With Novak Djokovic and Andy Murray also absent due to injuries, the top-ranked Nadal's withdrawal on Monday left Federer as the only member of men's tennis' 'big-four' in the tournament.
"It was nice to be able to show maybe that quality of mine, that I can dig out these matches, these points time and time again, stay mentally tough," Federer said. "In the third I started to play better. It was a tough match from the beginning till the end."
Zverev, who won his opening match against Marin Cilic, will face Jack Sock on Thursday to decide who will join Federer in the final four. Sock defeated Cilic in the early match, with Federer's victory eliminating the Croat.
"It was a very positive match," Zverev said. "Obviously he won it. He's in the semifinals. But even for me, I played the better match of the two today. I think I still have great chances of qualifying, playing Jack Sock next. I think if I continue having this level, I don't know, maybe you'll see me on the weekend still."
After an opening set dominated by serve went to a tiebreak, Federer came from 4-0 down and saved a set point to take the lead.
His grip on the match quickly tightened as a distracted Zverev made two double faults to gift a break in the opening game of the second set.
However, the 20-year-old regained his poise and took advantage of a dip in Federer's first serve percentage to break back and then repeated the feat to force a deciding set.
From there on it was all Federer.

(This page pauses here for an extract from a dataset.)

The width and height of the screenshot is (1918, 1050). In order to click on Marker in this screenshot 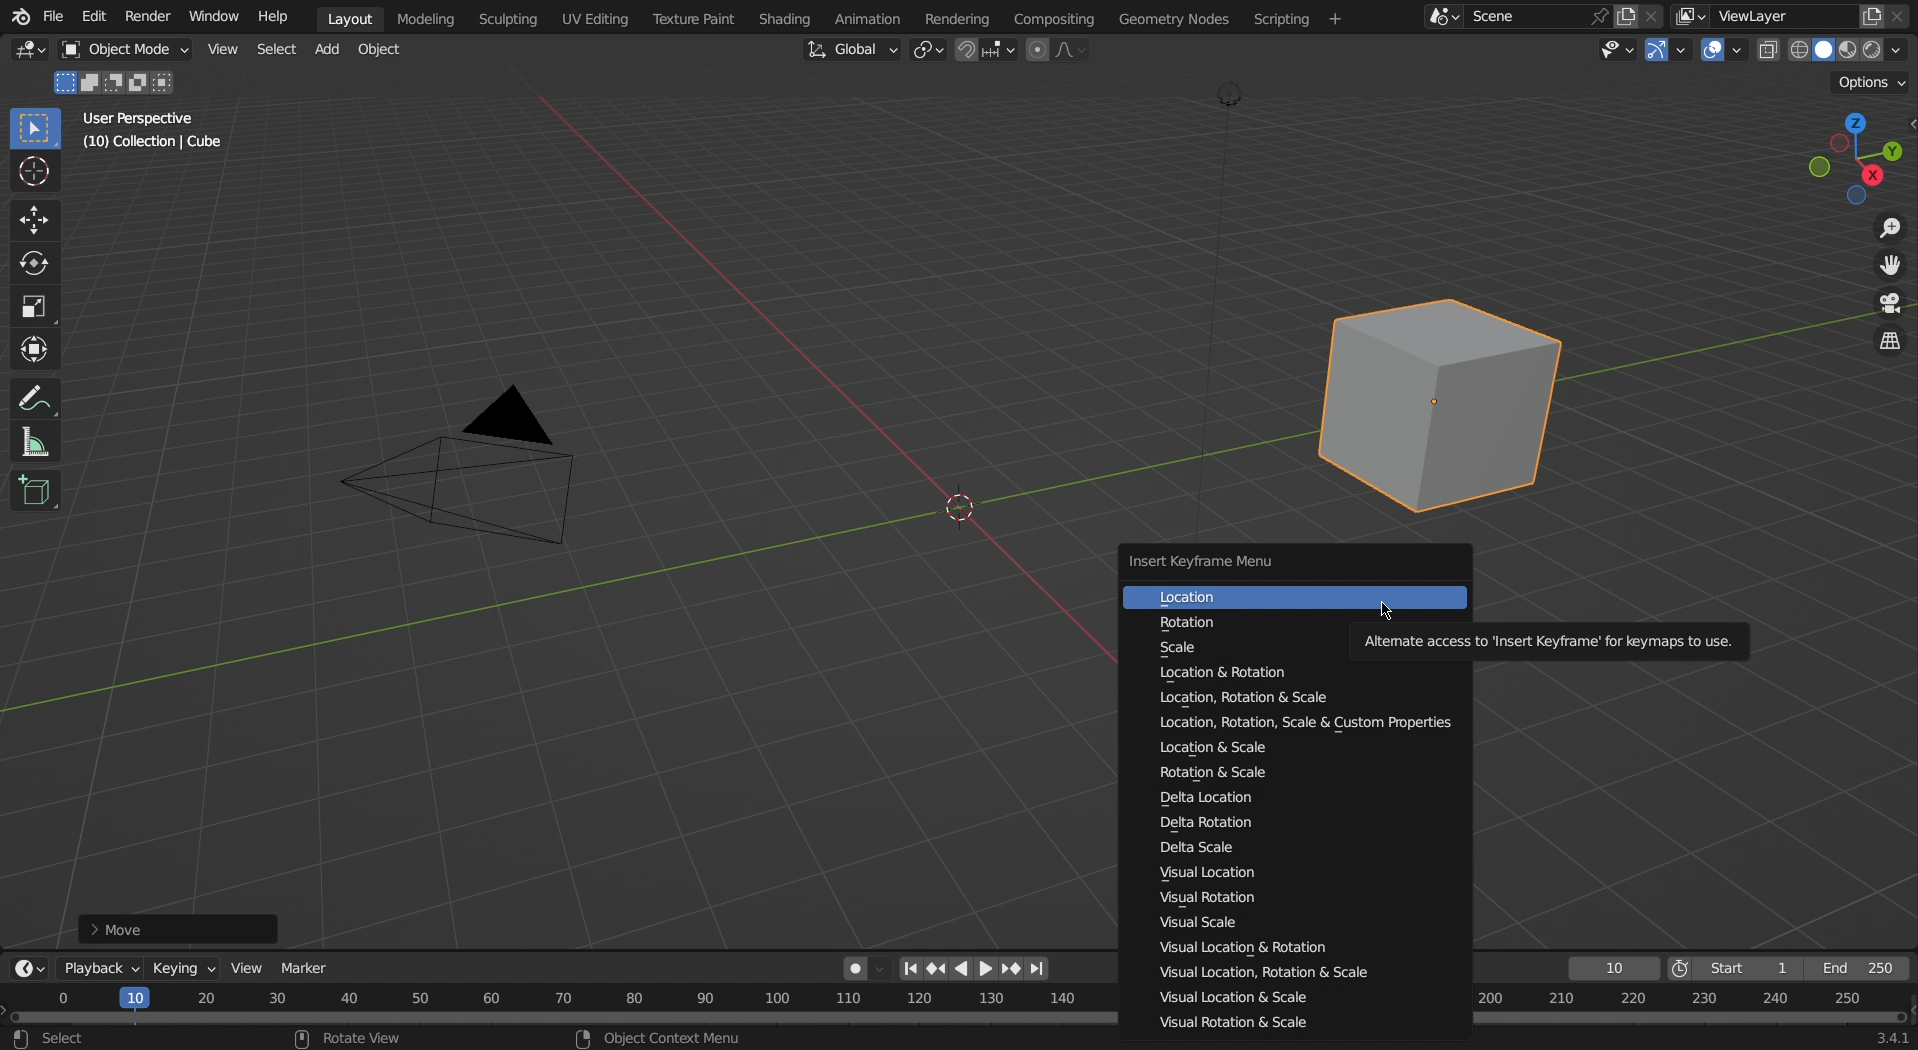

The six-time champion, who is 16-years older than his opponent, showed his big-match experience as he regrouped to break in the third game, before doing so twice more to seal the victory.
Sock's 5-7, 6-2, 7-6 (4) victory was the United States' first at the event in 10 years.
The No. 8-seed, who seized qualification by winning the final Masters event of the season in Paris, lost his debut match to Federer, but he is now 1-1.
While others might have been surprised at Sock becoming the first American to win at the elite season-ending event since Andy Roddick in 2007, the man himself wasn't.
"I wouldn't be out here playing, competing if I didn't think I could give myself a chance to win tournaments, to be here," Sock said.
"I'm not the type of guy that will just enter a draw and be happy to make the third round or the quarters or whatever. I'm here to win matches. I think if I do the right things and I play the right tennis, I can give myself a chance to play on the weekend of any tournament."